Friday, October 25, 2013

The Journey Revisited



I thought after the extended water fast, I would not return to old eating habits.  Turns out I still take great pleasure in eating, and enjoy food preparation like never before.  I just don’t like the effect it’s having on my body.  Delicious in my mouth, but heavy in my body. 

I find myself questioning my relationship to food again.  I would like to simply outgrow the need for it physically, emotionally and mentally through fully adopting the belief in inedia and allowing it to develop naturally by tuning in to the source of life within...the love that I AM.  What a great way to serve humanity to be one of the thousands to prove that the human body can live on sunlight alone with the focus on the Internal flame, the Light within.  Is it possible?  I am still interested in exploring this possibility. 


What I don't want is to use my body as a food processor.  It seems when I eat more than I need, or eat heavy foods, I feel uncomfortable.  I am practicing being more consistent and committed to not abusing my body with overeating, nor withholding what it needs.  As in all aspects of a human experience in a world of duality, finding the balance is key.  

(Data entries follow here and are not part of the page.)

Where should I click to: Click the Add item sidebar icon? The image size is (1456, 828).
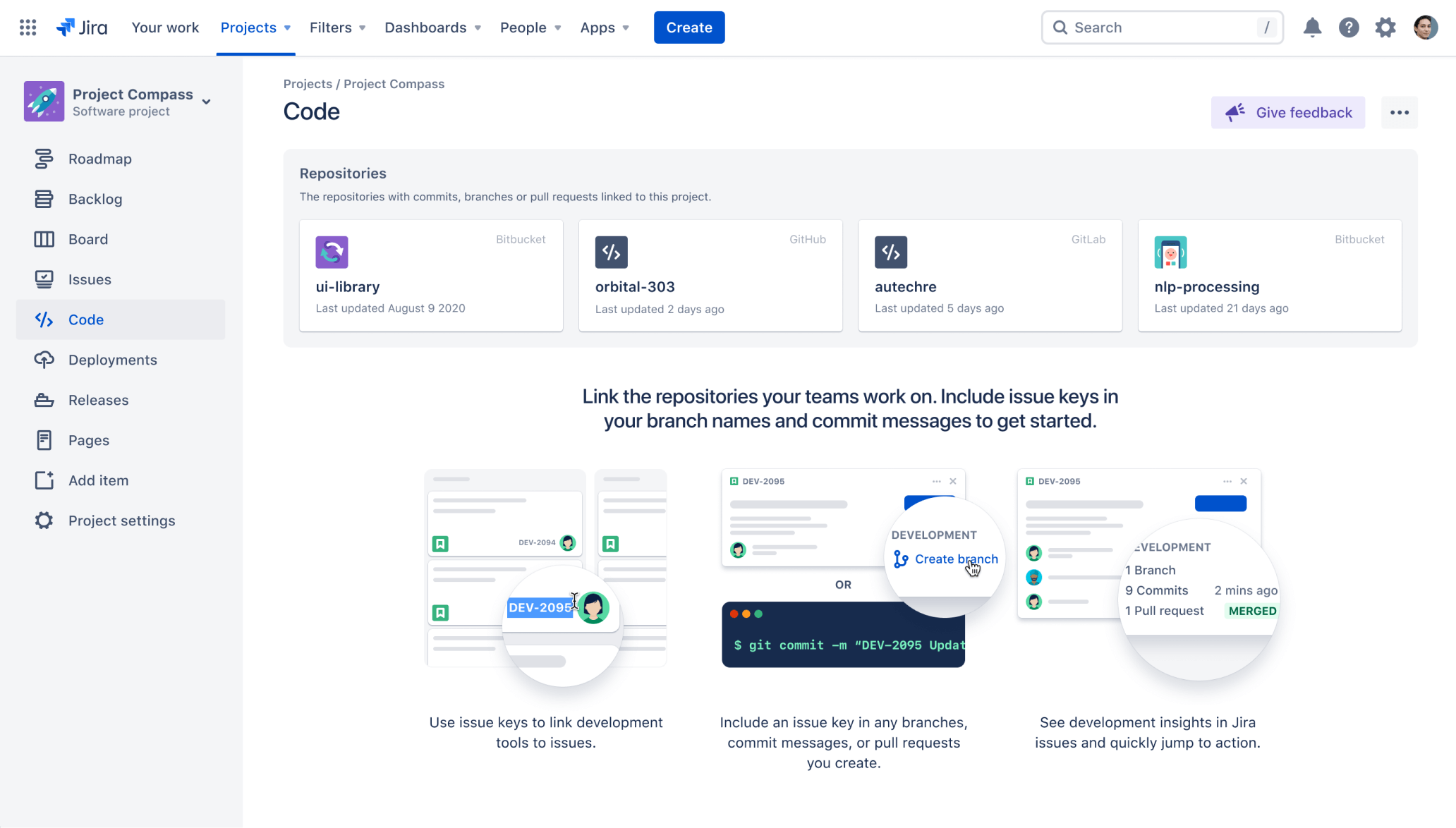point(42,480)
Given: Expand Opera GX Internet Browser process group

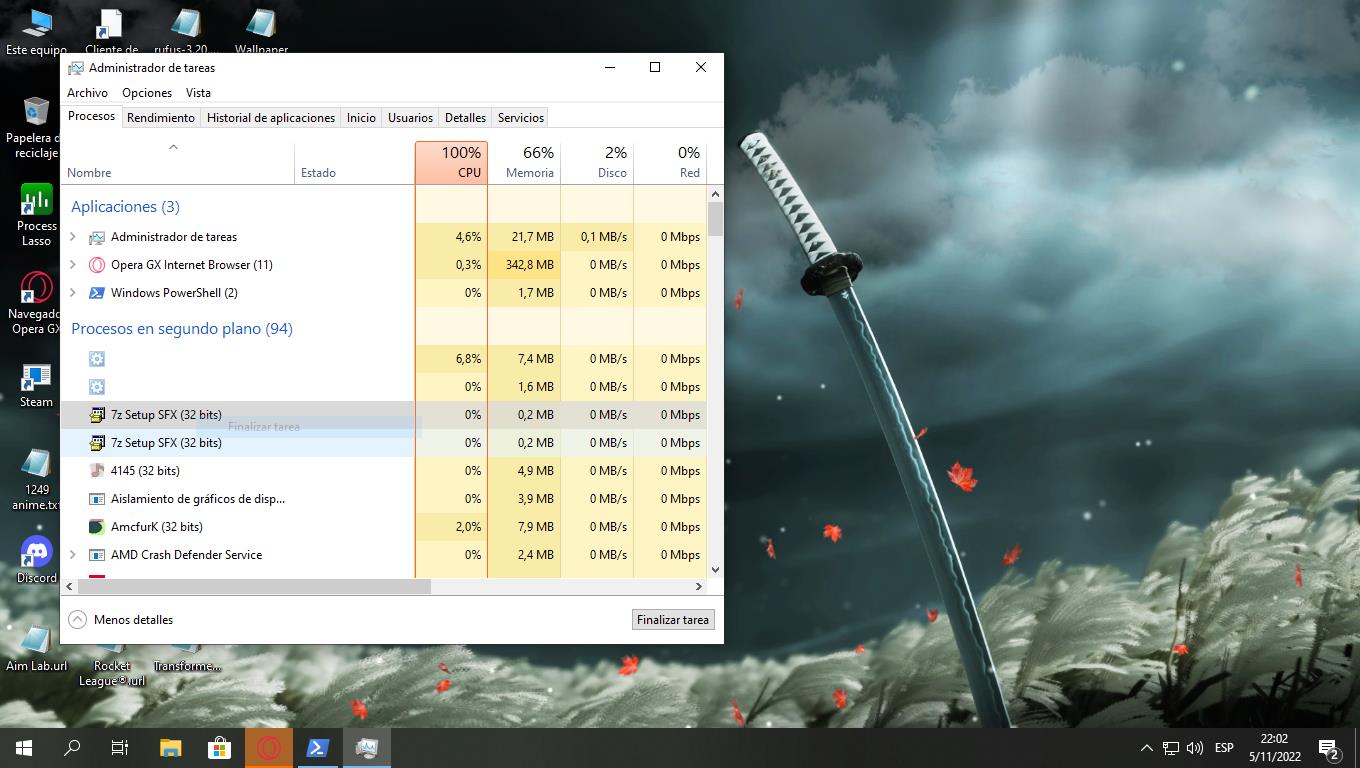Looking at the screenshot, I should pyautogui.click(x=72, y=265).

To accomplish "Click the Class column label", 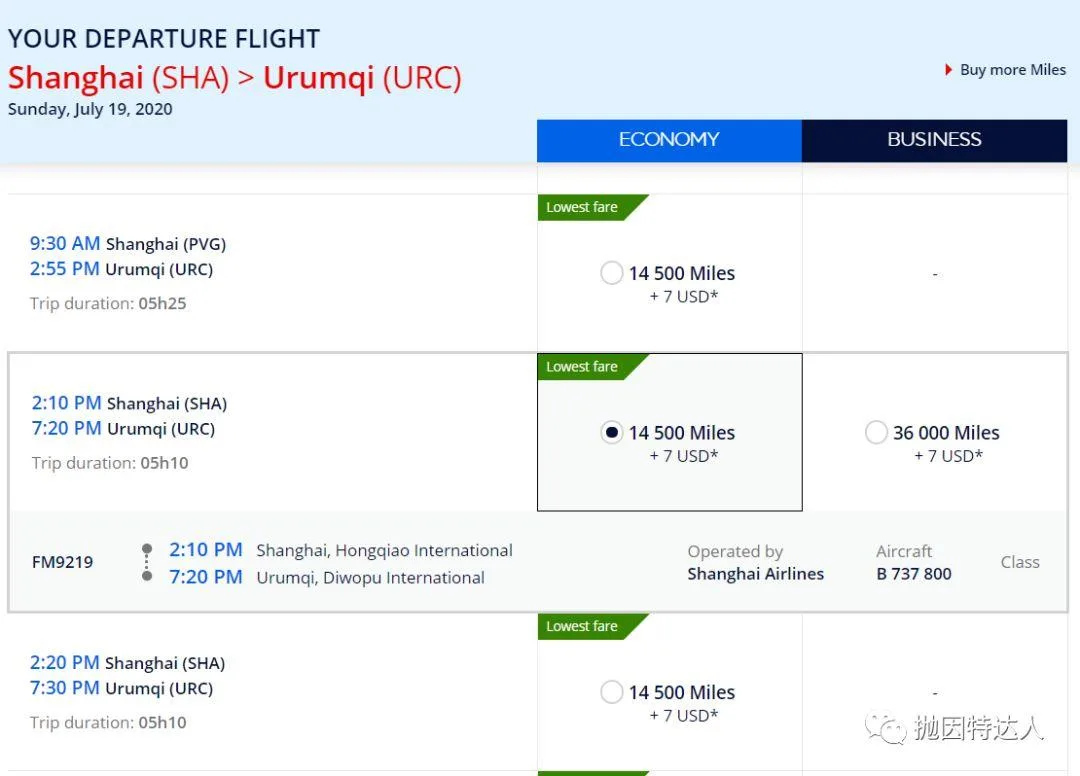I will click(x=1020, y=563).
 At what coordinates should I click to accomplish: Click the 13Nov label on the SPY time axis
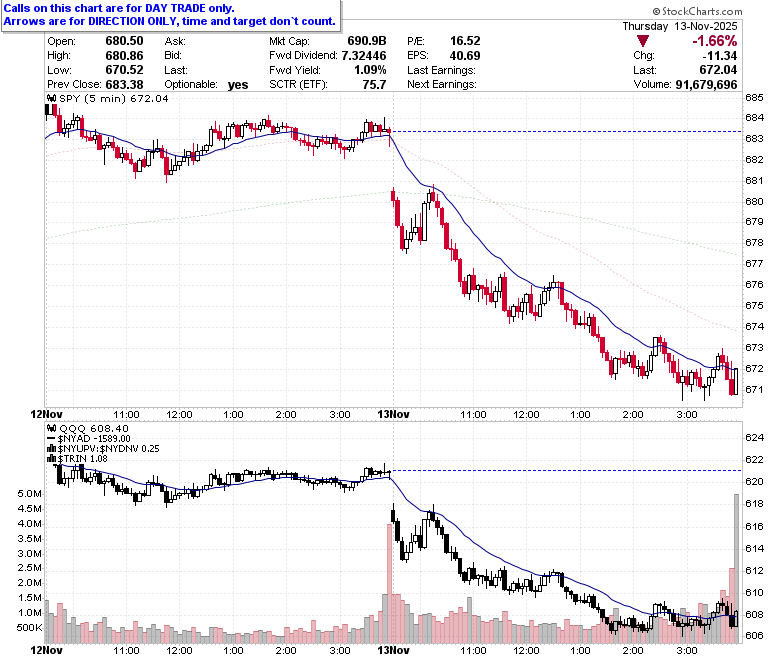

I have taken up sun gazing again with the intent to integrate fully the benefits this time.  I came just short of completing the program in 2011, but still enjoy the benefits and intend to take it to completion.   My family tells me the biggest change I have made since the fast is a much greater sense of peace in every situation.  I attribute much of this to sun gazing and the profound insights I received during the extended fast.  I have a completely different relationship with my body.  That's a good start.

I feel a lot of excitement around exploring "beyond belief" all the possibilities available to the human race without the pressure of expectation nor the attachment to the outcome. I believe this is the most powerful method of pure creation.